# Non-binary Tanimoto Coefficient

Hi All,

I've been working on similarity searching with non-binary data (double integers value). I have been using the Similarity Search node and it works well for Euclidean, Manhattan and Cosine as it able to process numeric values. I have also tried to find node which can process non-binary data but failed.

Is there any similarity searching node for Tanimoto coefficient that can process non-binary data? Any help is appreciated. Thank you.

You should find this using embedded R. Don't forget to download and install the required package in your R-Knime installation.

http://stackoverflow.com/questions/5597305/how-to-use-r-to-compute-tanimoto-jacquard-score-as-distance-matrix

Or Use the Byte Vector Distance node

Steve

fabienc,

I've never used R before, and even Knime is new to me. I'm currently using Similarity Search node which accept 2 inputs (one for my query table and one contain the reference table). Can you advice me how do I have the similar input in R, having Tanimoto as the coefficient?

LM

Steve,

From my observation, Byte Vector Distance node does not have a function for Tanimoto Coefficient, right?

Well, if I understood well what you meant you want to apply a tanimoto distance to vectors with non binary values long, double, integer. Usually it is used for string values http://www.planetcalc.com/1664/ or bynary as in R with vegan, ade4 or the fingerprint package. Within knime the Tanimoto distance is used with bit vectors. I'm not a specialist in using bit vectors so I will answer with a question. Is it a non sense to create with the Create collection column vector a collection with all the datas required in the two tables, convert this column in bit vector and use the similarity search on the bitvector column ?

fabienc,

Thank you for your reply. I'm actually looking for Tanimoto Coefficient (TC) for calculating similarities. Calculating similarity using non binary TC involved different formula as compared to binary TC as such:

http://showme.physics.drexel.edu/usefulchem/Software/Drexel/Cheminformatics/Java/cdk/src/org/openscience/cdk/similarity/Tanimoto.java

I appreciate your suggestion, but converting the real value data into bit vector, and use the converted data for the similarity searching does not meet the purpose, right?
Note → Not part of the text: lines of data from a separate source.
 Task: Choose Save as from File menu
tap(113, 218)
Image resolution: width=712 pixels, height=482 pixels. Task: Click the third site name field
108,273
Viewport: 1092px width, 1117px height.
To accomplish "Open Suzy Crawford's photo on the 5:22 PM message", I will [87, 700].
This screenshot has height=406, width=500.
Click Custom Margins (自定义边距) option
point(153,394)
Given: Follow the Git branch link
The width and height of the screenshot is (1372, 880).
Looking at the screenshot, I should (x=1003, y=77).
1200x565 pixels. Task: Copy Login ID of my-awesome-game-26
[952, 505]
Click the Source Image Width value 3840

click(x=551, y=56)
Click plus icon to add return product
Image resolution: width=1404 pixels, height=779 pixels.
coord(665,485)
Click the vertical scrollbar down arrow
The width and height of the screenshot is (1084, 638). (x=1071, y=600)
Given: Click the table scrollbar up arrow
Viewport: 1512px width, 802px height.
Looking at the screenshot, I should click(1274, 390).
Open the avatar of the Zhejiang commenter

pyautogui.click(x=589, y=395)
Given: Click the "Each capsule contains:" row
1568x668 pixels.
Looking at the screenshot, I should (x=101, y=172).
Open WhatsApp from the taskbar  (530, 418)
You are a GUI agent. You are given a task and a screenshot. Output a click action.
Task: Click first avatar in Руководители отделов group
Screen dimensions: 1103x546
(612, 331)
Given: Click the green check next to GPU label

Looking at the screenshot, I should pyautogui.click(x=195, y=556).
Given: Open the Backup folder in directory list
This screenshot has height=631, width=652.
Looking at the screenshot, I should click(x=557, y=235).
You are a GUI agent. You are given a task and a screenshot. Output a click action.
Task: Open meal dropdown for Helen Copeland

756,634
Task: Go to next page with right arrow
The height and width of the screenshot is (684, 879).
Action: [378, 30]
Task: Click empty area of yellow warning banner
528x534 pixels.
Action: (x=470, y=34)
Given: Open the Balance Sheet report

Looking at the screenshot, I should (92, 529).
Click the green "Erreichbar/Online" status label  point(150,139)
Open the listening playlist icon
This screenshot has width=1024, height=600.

On another option, I find that the Java Snippet node would be useful as I can code the formula in it. However, unlike the Similarity Search node, which have 2 input ports, Java Snippet only have single input port. I need 2 input ports in my implementation (1 port - target data, 1 port for the reference data). Do you know or have any idea on how do I go about it? Any suggestion would be appreciated.

Thanks.

LM

Hi,

If you want to do that, that program your own function, why do you want to use the java snippet ? You'got math formulas for example. I think it can be done with usual Knimes nodes and encapsulate them in a metanode with two entries.

LM,

if you don't have a problem with java, there's always the option to write your own "proper" extension. There's an extension point just for distance functions, and if you already have a class with the algorithm, glueing it all together should be a snap. And afterwards you have something to share or sell, too.

Not that I haven't missed snippets with more ports as well... or options to implement extension point on the fly and similar things. But you can't have everything...

Hi fabienc & Marlin,

Thank you guys for both of your replies. I really appreciate that.

I've managed to code the function myself by combination of 'Table to R', 'Add Table to R' and 'R Table' nodes.

Thanks guys! Should have replied this earlier!

LM